Passage shown —

☆ ☆ ☆ ☆

The "Veteran's Day 2019: A Hometown Hero" Story

Harold Billow as he appeared in 1943 in uniform.
It was an ordinary day.  Driving through the small town known as Mount Joy which is a bit over 10 miles to the east of Lancaster, Pennsylvania.  I have visited the town in the past to buy ice hockey supplies, to eat with friends and to watch my grandson play baseball.  But, today I am on another type of visit...to take photographs of the front of the home of Harold Billow who is the last remaining survivor of the WWII Malmedy Massacre which took place on December 17, 1944, at the Baugnez Crossroads in Belgium.  His front yard is home to 87 small American flags to honor the men who died due to the massacre which was part of the Battle of the Buldge.  
Harold Billow in uniform.

☆ ☆ ☆ ☆

Dataset records —
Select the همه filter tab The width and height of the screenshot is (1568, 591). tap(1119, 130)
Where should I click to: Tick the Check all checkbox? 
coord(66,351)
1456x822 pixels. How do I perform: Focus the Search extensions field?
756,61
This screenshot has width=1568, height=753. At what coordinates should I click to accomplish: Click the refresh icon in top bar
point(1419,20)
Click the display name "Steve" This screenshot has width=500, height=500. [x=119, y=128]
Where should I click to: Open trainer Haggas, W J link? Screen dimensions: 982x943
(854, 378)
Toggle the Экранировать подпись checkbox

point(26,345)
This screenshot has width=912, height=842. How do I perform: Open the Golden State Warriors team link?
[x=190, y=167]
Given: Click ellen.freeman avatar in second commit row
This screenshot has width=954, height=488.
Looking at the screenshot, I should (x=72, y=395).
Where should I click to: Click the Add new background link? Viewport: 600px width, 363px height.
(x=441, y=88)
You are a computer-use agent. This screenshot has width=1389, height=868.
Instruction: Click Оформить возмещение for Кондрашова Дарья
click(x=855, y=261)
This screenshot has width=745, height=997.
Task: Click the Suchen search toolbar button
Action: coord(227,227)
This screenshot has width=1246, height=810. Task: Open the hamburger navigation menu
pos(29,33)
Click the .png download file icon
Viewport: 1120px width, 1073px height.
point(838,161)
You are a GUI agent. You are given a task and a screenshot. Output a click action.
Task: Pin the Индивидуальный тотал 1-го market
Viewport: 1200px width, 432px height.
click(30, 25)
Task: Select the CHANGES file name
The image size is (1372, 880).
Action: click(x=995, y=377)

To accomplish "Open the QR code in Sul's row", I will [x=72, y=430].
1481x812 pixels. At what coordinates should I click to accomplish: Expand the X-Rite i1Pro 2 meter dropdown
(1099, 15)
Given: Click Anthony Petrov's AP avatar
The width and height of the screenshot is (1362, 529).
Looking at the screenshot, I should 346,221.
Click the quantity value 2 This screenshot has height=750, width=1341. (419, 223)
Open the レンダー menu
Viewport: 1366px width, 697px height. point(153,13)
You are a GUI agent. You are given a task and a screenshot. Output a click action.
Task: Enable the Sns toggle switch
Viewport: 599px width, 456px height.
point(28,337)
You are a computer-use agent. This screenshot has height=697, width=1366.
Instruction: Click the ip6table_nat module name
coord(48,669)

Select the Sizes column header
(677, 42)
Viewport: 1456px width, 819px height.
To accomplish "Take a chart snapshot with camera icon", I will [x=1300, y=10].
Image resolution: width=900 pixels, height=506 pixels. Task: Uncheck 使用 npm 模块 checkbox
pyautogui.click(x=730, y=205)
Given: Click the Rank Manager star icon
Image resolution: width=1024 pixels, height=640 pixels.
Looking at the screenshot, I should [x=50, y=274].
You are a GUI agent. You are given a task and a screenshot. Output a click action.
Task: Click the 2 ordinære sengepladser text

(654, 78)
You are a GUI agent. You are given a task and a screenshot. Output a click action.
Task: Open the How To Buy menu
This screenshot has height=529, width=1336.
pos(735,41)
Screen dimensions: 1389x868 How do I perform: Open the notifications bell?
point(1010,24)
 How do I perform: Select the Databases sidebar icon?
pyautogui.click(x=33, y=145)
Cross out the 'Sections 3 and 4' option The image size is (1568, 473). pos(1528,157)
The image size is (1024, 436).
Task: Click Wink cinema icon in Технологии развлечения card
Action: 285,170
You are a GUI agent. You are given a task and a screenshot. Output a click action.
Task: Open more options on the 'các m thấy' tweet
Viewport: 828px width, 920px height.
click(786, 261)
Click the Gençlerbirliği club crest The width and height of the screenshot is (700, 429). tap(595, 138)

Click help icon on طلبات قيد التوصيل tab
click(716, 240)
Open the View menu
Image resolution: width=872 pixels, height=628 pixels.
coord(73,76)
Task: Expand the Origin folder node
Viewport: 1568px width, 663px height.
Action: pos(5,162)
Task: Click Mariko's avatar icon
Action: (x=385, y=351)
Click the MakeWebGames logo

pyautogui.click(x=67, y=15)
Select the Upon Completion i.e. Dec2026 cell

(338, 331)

☆ ☆ ☆ ☆

Could you write the next part of the Veteran's Day story about Harold Billow and the flags in his Mount Joy front yard, starting right after its final line?

The 96 year-old veteran of the war has placed the flags on his front lawn for many years in memory of his friends who served with him during that tragic event in 1944.  As I drove down Main Street in Mt. Joy, I passed telephone pole after telephone poll that carried a banner honoring a serviceman who lived in Mt. Joy and before long I saw the banner honoring Harold Billow with his photo from the 1940s on one side and his current photo on the other side.  Harold's story is hard to read at times and the fact that he survived the Malmedy Massacre is remarkable.  In December of 1944, he was a 21-year-old Private with Battery B, 285th Field Artillery Observation Battalion.  He was riding in a convoy of jeeps and trucks en route to the Belgian town of St. Vith.  
Map showing location of massacre.
Click on image to enlarge it.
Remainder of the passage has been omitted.